▶ _Document passage_:
#####

Monica Stoica, [email protected]
Books and papers used: http://www.sun.com/software/white-papers/wp-security-devsecpolicy/ http://people.cs.uchicago.edu/~cbarnard/pgptalk/digsig.html A method for Obtaining Digital Signatures and Public Key Cryptosystems, ACM

Even before the modern electronic age, militaries and individuals encoded sensitive messages. For example, in World War II, the Nazis used an encryption machine called Enigma that manipulated text through a series of alphabetic transformations to make the encoded text, called ciphertext, unreadable to the casual observer (Sale). Decoder rings are a popular item to put into a box of cereal, and they allow children to send and receive secret messages and pretend they are an international spy like James Bond or Ethan Hunt.


Introduction to Encryption
The benefits of this technology are many and varied, ranging from E-commerce to personal privacy issues. However, as with most good things, this technology can be used for evil purposes as well. Just as a person interested in maintaining their personal privacy could use this technology to protect their credit card information for example, a terrorist could encrypt messages sent to worldwide operatives and prevent law enforcement from understanding their movements. The American people have already decided that the benefits of encryption outweigh the potential risks and policy intended to limit this technology is doomed to failure.

Why Use Encryption?
When you send a piece of first class mail, you probably seal the envelope. With that action, you are moderately comfortable that your message will be delivered at the receiving end without anyone in between reading it, or if it has been intercepted your recipient can tell. If someone wanted to watch all of the surface mail traveling through a certain point, he or she would have to open each envelope, read the information, and then reseal the envelope and have the message continue on its way. Very time consuming.

In the electronic world, however, everything is different. Your email message travels in the clear through numerous computers between you and its destination, and at any one of those points the message could be read without your knowledge.


Use Encryption
Everyone seals the envelope when they send a first class letter. It therefore doesn't draw any attention. In the electronic world, though, it is still a minority of people who use encryption. This is unfortunate, because it draws attention to yourself. People think to themselves "I wonder what this person has to hide" when in fact the encrypter is simply exercising his or her rights to privacy. That’s why its imperative to get many people using encryption. Once "all of your friends are doing it" it will no longer be considered unusual to be exercising your right to privacy.

Conventional Cryptography
With conventional cryptography, you encrypt your message with a key. This key is needed to both encrypt and decrypt. You and your recipient both have that key, and only those with that key can decrypt the message. Problem: How do you get that key to your recipient? If you're a rich government, you can send couriers around with deciphering pads. It was this problem that kept good cryptography from ordinary folks for a long time.

#####

(Saved data entries)
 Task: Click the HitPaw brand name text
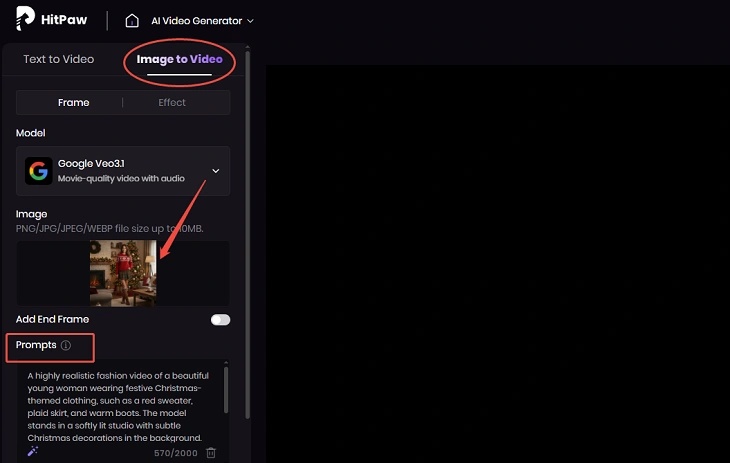click(x=64, y=20)
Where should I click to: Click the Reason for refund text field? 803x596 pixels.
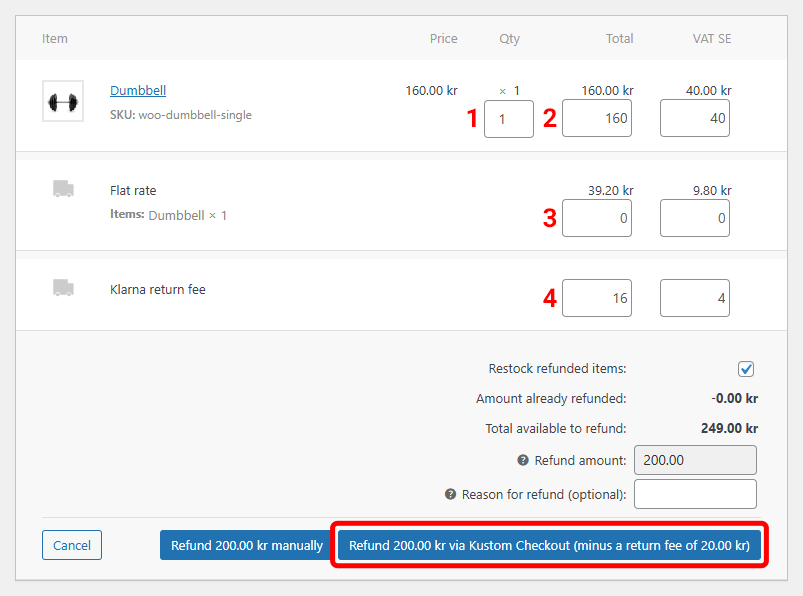click(695, 494)

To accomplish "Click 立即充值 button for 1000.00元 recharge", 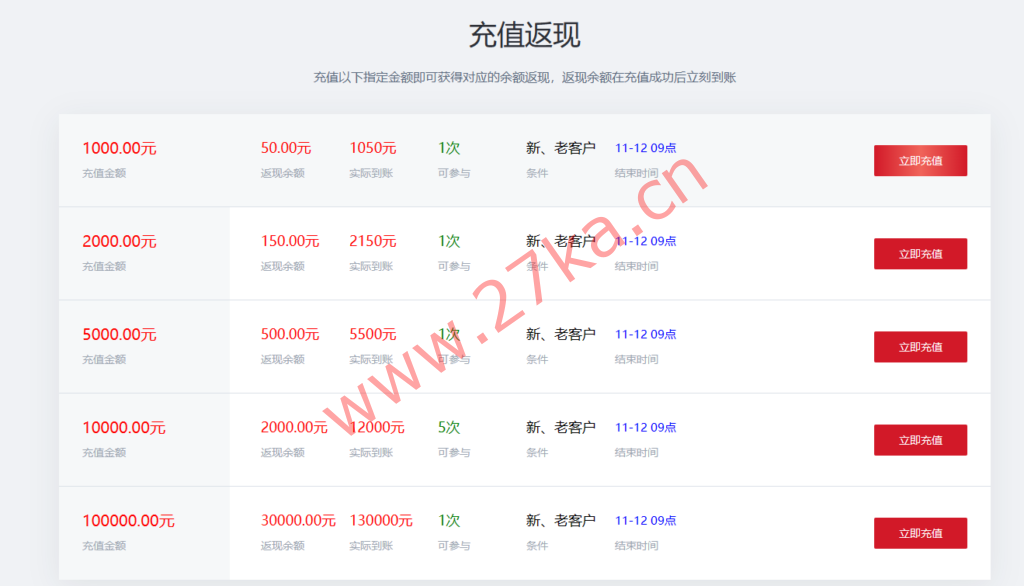I will pos(920,161).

#####

▶ _Requests_:
1 > In the encryption essay, what was the name of the machine the Nazis used to encrypt messages in World War II?
2 > Rewrite the part of the encryption essay that begins with "When you send" and ends with "Very time consuming.", replacing "surface mail" with "postal mail".
3 > Carry on the encryption essay after its final sentence.

▶ _Answers given_:
1 > Enigma

2 >
When you send a piece of first class mail, you probably seal the envelope. With that action, you are moderately comfortable that your message will be delivered at the receiving end without anyone in between reading it, or if it has been intercepted your recipient can tell. If someone wanted to watch all of the postal mail traveling through a certain point, he or she would have to open each envelope, read the information, and then reseal the envelope and have the message continue on its way. Very time consuming.

3 >
PGP Intro
With public key cryptography, there are two keys involved. One key is needed to encrypt (the recipient's public key) and another key is needed to decrypt (the recipient's private key). Both keys are needed: once you've encrypted your message with one of these keys, you can only decrypt it with the other. So when you use PGP, you create a keypair. One of those, the public key, you publicize as widely as possible. The other one, the private key, you keep safe. Anyone who wants to send you private email encrypts the message with your public key. Once that message is encrypted, only you -- the owner of the corresponding private key -- can decypher the message.

PGP Intro
Public key cryptography is computationally very expensive. It takes a lot of computing power to decrypt and encrypt a message. Therefore, PGP can be done by encrypting your message with a conventional algorithm (the IDEA algorithm), and then use the recipient's public key to encrypt just the IDEA key needed to decrypt the message.

Public Key Distribution
There are two ways that keys could be distributed. One way is to have a central clearinghouse that will be responsible for the authenticity of all keys that it has. When you create a key, you give it to this clearinghouse, convince them that it is genuine, and then they distribute it to whomever wants it. This is how other encryption algorithms work. PGP doesn't do this. Its that Cental Authority part that PGP users don't like. Instead, there is something called a Web of Trust.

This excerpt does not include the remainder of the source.